Tu as tout à fait raison, c’est tellement ça… On suit l’évolution, c’est à la fois rassurant et angoissant… Merci pour ton message <3
En te souhaitant que ces moments d’attente deviennent de moins en moins nombreux …. plein de courage et de soutien à toi et à ton petit Chat, vous êtes si courageux tous les 2.
Merci <3 Les choses évolueront avec le temps, mais il faudra surtout apprendre à vivre avec...
C’est un très bel article qui me rend malheureusement bien triste pour toi. Plein de pensées <3
Merci beaucoup <3
Ton article est très émouvant, tout y est dit.
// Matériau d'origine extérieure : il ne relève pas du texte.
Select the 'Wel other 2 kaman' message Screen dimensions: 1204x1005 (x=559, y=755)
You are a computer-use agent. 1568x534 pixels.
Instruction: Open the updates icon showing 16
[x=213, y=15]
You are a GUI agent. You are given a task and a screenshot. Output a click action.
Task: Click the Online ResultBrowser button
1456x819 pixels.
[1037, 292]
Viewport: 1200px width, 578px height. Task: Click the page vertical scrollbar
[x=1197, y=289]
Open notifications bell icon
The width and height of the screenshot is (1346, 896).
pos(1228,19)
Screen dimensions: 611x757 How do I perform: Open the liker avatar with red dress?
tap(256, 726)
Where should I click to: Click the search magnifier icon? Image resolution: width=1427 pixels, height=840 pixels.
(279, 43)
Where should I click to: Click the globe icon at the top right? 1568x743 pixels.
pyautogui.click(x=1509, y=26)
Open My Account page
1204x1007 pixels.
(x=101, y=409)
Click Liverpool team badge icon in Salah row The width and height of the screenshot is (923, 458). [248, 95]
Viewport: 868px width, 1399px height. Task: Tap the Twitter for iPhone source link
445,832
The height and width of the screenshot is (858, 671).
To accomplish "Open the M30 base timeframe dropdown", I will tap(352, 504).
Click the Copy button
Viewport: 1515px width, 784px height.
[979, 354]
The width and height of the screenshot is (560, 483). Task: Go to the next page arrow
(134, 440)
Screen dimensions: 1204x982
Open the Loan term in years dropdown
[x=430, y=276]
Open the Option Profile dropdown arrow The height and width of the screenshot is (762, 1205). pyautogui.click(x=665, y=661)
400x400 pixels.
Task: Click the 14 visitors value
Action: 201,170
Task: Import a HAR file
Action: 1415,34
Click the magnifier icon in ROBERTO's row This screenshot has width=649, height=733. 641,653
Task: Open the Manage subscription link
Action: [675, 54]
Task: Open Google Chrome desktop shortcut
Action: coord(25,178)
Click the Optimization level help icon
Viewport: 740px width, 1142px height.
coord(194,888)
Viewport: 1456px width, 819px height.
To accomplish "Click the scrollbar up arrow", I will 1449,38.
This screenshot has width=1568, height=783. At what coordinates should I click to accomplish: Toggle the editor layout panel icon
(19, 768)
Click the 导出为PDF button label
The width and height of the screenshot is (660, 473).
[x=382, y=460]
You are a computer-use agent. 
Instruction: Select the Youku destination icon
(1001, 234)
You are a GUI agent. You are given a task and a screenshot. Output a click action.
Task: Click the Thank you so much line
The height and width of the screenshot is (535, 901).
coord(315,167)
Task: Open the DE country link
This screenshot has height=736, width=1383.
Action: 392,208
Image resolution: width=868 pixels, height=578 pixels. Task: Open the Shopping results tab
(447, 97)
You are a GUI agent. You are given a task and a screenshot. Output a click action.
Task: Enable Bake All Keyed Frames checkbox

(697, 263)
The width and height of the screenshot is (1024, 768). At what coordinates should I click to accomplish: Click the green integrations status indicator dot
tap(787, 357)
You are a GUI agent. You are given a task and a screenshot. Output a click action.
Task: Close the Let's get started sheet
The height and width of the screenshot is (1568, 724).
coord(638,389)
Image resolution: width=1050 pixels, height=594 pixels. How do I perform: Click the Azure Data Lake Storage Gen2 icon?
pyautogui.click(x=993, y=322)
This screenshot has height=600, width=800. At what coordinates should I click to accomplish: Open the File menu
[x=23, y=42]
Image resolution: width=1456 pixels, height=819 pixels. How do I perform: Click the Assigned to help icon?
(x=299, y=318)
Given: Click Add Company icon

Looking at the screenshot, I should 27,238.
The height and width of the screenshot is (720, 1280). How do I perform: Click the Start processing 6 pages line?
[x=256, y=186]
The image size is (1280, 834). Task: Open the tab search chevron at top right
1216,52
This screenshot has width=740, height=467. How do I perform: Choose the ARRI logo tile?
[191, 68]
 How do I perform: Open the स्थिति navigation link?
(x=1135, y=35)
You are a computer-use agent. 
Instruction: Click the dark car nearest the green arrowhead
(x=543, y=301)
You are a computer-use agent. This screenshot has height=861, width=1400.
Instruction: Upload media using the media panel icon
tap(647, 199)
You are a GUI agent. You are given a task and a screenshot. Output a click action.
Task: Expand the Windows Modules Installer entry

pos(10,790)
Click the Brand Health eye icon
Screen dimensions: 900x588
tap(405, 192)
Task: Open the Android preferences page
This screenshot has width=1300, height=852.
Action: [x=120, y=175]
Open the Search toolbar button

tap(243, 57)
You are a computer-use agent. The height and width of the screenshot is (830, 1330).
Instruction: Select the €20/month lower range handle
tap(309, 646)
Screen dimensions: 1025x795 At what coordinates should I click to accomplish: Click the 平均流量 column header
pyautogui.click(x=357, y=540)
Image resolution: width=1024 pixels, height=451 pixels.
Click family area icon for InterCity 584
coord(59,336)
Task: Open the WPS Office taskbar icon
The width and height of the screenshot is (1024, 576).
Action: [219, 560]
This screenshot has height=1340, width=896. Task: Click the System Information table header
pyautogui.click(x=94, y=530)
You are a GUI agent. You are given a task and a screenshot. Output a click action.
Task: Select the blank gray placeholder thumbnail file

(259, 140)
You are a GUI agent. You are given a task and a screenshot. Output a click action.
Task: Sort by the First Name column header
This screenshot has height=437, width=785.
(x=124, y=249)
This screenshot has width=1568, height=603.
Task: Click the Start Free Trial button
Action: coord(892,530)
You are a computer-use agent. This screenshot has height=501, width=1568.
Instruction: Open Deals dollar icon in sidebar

Je te souhaite de ne plus attendre (au sens figuré, je sais bien que les salles d’attentes sont inévitables pour vous) et de profiter de ta vie comme elle est. Ou en tout cas d’attendre tout en profitant de ta vie. On ressent tellement d’amour pour ton fils dans tes articles.
Merci beaucoup Elise <3
J’ai découvert ton blog il y a peu de temps, et tes textes m’ont souvent beaucoup émue. On ressent tout l’amour que tu as pour ton petit chat, et toute la détresse aussi d’une maman qui aurait souhaité que les choses se passent différemment. Je ne peux que t’envoyer des tonnes de pensées et de courage. J’espère que vous arrivez malgré tout à trouver des moments de bonheur en famille.